At present, in the aspect of NMP wastewater treatment, physical and chemical methods are generally adopted to separate NMP in wastewater. These methods all have the problems of high energy consumption, low efficiency, secondary pollution and the like. Biological treatment is one of the most effective methods at present. The NMP has good microbial degradability, and the content of the NMP in the wastewater is reduced through the degradation of the microbes. However, industrial NMP wastewater contains salts with higher concentration, which has an inhibitory effect on the growth of common microorganisms, so that the conventional activated sludge method cannot effectively treat the wastewater.

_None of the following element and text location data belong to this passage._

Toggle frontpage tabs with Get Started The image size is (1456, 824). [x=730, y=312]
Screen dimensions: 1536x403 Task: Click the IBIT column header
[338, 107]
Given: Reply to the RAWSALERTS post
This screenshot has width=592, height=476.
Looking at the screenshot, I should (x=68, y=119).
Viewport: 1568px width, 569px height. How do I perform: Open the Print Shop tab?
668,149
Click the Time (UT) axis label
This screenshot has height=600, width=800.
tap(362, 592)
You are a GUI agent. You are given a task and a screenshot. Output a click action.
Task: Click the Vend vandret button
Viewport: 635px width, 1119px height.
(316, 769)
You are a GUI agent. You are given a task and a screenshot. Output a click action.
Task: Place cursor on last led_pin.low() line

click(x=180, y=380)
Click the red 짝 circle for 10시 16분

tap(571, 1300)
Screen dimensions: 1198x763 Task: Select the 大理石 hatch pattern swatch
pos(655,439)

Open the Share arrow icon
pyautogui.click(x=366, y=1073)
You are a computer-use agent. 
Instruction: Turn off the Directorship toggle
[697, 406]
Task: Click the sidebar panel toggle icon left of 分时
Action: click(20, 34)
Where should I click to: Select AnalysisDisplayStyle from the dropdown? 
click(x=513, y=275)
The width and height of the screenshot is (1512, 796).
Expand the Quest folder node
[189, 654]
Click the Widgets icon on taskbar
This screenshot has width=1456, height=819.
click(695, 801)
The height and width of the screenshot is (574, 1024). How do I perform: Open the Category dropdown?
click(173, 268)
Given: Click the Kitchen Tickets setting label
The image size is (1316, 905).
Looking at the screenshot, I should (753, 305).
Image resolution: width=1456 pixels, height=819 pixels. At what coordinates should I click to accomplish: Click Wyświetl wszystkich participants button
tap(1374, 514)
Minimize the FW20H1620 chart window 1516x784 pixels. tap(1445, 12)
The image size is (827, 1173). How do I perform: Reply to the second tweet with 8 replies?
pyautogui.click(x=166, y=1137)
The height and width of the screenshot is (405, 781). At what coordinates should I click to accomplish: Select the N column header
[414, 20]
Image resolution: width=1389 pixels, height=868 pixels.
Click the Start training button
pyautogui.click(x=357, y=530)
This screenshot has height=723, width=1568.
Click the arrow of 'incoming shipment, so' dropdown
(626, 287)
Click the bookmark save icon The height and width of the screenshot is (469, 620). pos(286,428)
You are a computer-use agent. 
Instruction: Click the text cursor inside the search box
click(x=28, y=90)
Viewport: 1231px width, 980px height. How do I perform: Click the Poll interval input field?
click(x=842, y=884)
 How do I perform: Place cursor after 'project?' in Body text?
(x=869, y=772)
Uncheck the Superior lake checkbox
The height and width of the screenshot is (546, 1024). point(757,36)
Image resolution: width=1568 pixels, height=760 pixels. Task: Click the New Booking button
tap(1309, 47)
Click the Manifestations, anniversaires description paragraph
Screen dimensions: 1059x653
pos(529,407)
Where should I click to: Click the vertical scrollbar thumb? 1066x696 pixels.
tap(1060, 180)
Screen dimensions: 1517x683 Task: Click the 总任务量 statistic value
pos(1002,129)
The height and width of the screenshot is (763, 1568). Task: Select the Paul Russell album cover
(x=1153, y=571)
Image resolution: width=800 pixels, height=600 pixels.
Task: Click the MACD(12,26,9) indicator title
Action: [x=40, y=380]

The physical and chemical recovery method is usually adopted for treating NMP in the current industrial waste liquid, but the method has low recovery efficiency, incomplete recovery and high cost and needs professional equipment. The biodegradation method is a method which can effectively degrade NMP in wastewater. However, the NMP industrial wastewater is often complex in components and contains more inorganic salt ions, so that common microorganisms cannot survive in the high osmotic pressure environment, and difficulty is brought to biodegradation of the NMP industrial wastewater.
Disclosure of Invention
The technical problem to be solved is as follows: aiming at the problems in the prior art, the invention provides a salt-tolerant staphylococcus lentus strain and application thereof in industrial NMP wastewater treatment. In addition, the strain can keep normal physiological functions in a high-salt environment so as to achieve the aim of degrading residual NMP in high-salt wastewater.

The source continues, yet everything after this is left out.